Самая продвинутая точка европейского авангарда была предположительно достигнута в опусе Штокхаузена «Группы для трех оркестров» (1957), после нее начался отказ от прежнего уровня претензий. Возможности сериализма стали казаться исчерпанными, внимание еще недавних сериал истов, того же Пьера Булеза, переключилось на работу с тембром, с окраской звука, с тем, что по-немецки называется Klangfarbe.

Разрыв с нормами развития тональной музыки означал, что новая музыка не развивается. Что же она делает? Большой вопрос. Она оказывается то в одном состоянии, то в другом, несколько позже возникла идея трансформации состояний, перемещения из одного состояния в другое. Иными словами, музыка оказалась процессом трансформации из одного статичного состояния в другое. Кстати, именно в этом смысле ее называли «экспериментальной». Ее экспериментальность заключалась вовсе не в том, что композитор ставит какие-то эксперименты или пробует методы, не зная заранее, к чему они приведут, так что у него получается пробная музыка, ненастоящая. Нет-нет, свою музыку авангардисты считали вполне настоящей, окончательной и ни в коем случае не пробной. Под экспериментальностью подразумевалась аналогия с процессом физического или биологического эксперимента, с последовательностью осмысленных шагов, с изменением исходного материала в ходе эксперимента. Экспериментальная музыка — это музыка-как-процесс.

——————————

**Задания**
- 1) Перепишите из фрагмента о европейском авангарде без изменений отрывок от «Самая продвинутая точка» до «по-немецки называется Klangfarbe.».
- 2) Ответьте на вопросы по фрагменту о европейском авангарде:
(а) Как называется упомянутый опус Штокхаузена и к какому году он относится?
(б) На что переключилось внимание Пьера Булеза?
(в) С каким процессом проводили аналогию, говоря об экспериментальности новой музыки?

**Исходные данные**
——————————

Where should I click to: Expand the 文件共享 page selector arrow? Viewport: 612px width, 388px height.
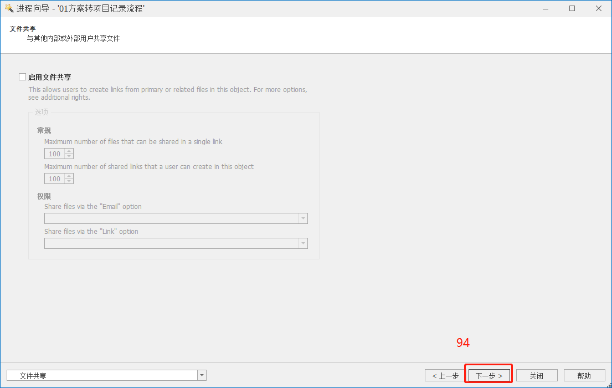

——————————

**Ответы к заданиям**
- 1)
Самая продвинутая точка европейского авангарда была предположительно достигнута в опусе Штокхаузена «Группы для трех оркестров» (1957), после нее начался отказ от прежнего уровня претензий. Возможности сериализма стали казаться исчерпанными, внимание еще недавних сериал истов, того же Пьера Булеза, переключилось на работу с тембром, с окраской звука, с тем, что по-немецки называется Klangfarbe.

- 2)
(а) «Группы для трех оркестров», 1957 год.
(б) На работу с тембром, с окраской звука.
(в) С процессом физического или биологического эксперимента.